So, numerous problems and no easy solutions makes for a ride faster than a speeding bullet, and just as dangerous!

The characters in Deus Ex are all extraordinary individuals but are written in such a way they could be very real people. In this story, all the people introduced in Apocalypse are back, but some are expanded.

My favorite in this one is Ted "Boingy" Binghamton. He is the CEO of GravWorks. A former game programmer, he possesses a monster-sized sense of humor. Boingy will find the humor in all situations, no matter how grim. He’s the kind of boss I would want to work for. He seems very laid back, but he demands top performance from his people, but he does it without being overly demanding. He likes donuts and dunking them in his coffee (my kind of guy). 

Another favorite character was an octopus living in a Boston aquarium. I'll just leave that right there.

My favorite point of plot in Deus Ex is the mixture of various subjects to make the story thought provoking and informative. There is a mixture of science (both real and made-up) along with history, philosophy, politics, human relations, war and peace, and economics. While all the elements are fictitious, they all are relatable to situations we can read about every day in the news. While the reader will want to get on to the next element of the story, it wasn't uncommon for me to stop reading and contemplate what I had just read.

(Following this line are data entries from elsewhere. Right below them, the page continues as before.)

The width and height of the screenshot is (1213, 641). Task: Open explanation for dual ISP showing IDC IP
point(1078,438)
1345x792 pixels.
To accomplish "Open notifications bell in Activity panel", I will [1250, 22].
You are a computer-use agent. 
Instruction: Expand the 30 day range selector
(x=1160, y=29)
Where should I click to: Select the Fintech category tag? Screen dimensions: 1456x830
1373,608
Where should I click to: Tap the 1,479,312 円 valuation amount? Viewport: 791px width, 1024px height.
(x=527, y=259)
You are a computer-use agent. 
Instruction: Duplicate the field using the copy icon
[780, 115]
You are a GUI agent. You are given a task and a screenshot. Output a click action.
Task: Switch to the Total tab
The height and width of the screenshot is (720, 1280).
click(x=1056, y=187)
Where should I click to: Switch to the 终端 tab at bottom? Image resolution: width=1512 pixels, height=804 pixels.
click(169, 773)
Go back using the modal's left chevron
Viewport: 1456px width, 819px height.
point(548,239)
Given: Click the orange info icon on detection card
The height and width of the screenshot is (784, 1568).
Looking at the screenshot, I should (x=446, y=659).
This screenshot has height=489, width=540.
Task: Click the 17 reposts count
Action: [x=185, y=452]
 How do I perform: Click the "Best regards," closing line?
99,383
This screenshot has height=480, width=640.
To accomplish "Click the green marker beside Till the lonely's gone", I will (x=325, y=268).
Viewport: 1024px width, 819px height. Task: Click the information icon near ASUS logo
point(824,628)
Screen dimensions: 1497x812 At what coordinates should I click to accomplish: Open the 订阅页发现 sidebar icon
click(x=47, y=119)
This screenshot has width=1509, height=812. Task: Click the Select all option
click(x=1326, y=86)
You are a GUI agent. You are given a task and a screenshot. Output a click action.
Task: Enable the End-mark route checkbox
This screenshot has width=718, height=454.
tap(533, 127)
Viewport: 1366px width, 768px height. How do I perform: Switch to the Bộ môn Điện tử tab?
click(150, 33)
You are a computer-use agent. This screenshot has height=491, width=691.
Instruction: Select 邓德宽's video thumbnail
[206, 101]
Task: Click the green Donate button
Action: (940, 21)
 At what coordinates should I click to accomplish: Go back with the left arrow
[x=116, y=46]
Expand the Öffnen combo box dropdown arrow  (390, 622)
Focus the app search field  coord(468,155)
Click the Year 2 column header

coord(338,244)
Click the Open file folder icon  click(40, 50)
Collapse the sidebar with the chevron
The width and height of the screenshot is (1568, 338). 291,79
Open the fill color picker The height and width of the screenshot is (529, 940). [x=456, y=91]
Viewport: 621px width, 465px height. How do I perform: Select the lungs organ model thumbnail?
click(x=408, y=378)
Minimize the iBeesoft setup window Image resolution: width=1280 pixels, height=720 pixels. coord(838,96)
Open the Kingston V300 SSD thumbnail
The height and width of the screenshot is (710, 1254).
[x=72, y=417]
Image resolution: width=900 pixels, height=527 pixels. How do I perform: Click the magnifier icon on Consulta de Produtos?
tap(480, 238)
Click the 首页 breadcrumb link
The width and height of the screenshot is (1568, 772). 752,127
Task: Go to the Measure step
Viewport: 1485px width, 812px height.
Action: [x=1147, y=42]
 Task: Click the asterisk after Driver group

Another favorite part of Deus Ex was a chapter that had a subheading offering the reader to skip a chapter. I urge you not to do this! It's one of the best parts of the book!

My takeaway from Deus Ex is to remember something I will quote. I see it as more of a warning for vigilance than anything...

"Humans evolved from chimps into chumps. And everyone with something to sell knows it." (Page 273)

Deus Ex Effing Machina is 762 pages of sheer fun and an opportunity to think and learn. I am eager to see where the author takes the story from here. Rick has a great sense of humor and knows how to use it. The writing in this book reminds me a little of Douglas Adams because it combines dire situations with a natural sort of hilarity that one might find in reality. A friend once told me when the chips were down, "never lose your sense of humor."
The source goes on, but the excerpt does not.